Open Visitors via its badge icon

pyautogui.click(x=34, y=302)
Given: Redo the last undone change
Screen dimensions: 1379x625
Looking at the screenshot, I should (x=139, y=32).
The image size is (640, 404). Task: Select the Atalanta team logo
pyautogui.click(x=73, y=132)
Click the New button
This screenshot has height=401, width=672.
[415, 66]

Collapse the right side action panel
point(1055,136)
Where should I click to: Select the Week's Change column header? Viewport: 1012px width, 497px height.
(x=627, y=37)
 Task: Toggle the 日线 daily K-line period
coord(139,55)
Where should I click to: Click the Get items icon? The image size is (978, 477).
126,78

_ _ _

_About this exercise_
The answer should consist solely of the lines from the one that contains "Screen dimensions: 1379x625" through the end of the material above, copied exactly.

_Completed exercise_
Screen dimensions: 1379x625
Looking at the screenshot, I should (x=139, y=32).
The image size is (640, 404). Task: Select the Atalanta team logo
pyautogui.click(x=73, y=132)
Click the New button
This screenshot has height=401, width=672.
[415, 66]

Collapse the right side action panel
point(1055,136)
Where should I click to: Select the Week's Change column header? Viewport: 1012px width, 497px height.
(x=627, y=37)
 Task: Toggle the 日线 daily K-line period
coord(139,55)
Where should I click to: Click the Get items icon? The image size is (978, 477).
126,78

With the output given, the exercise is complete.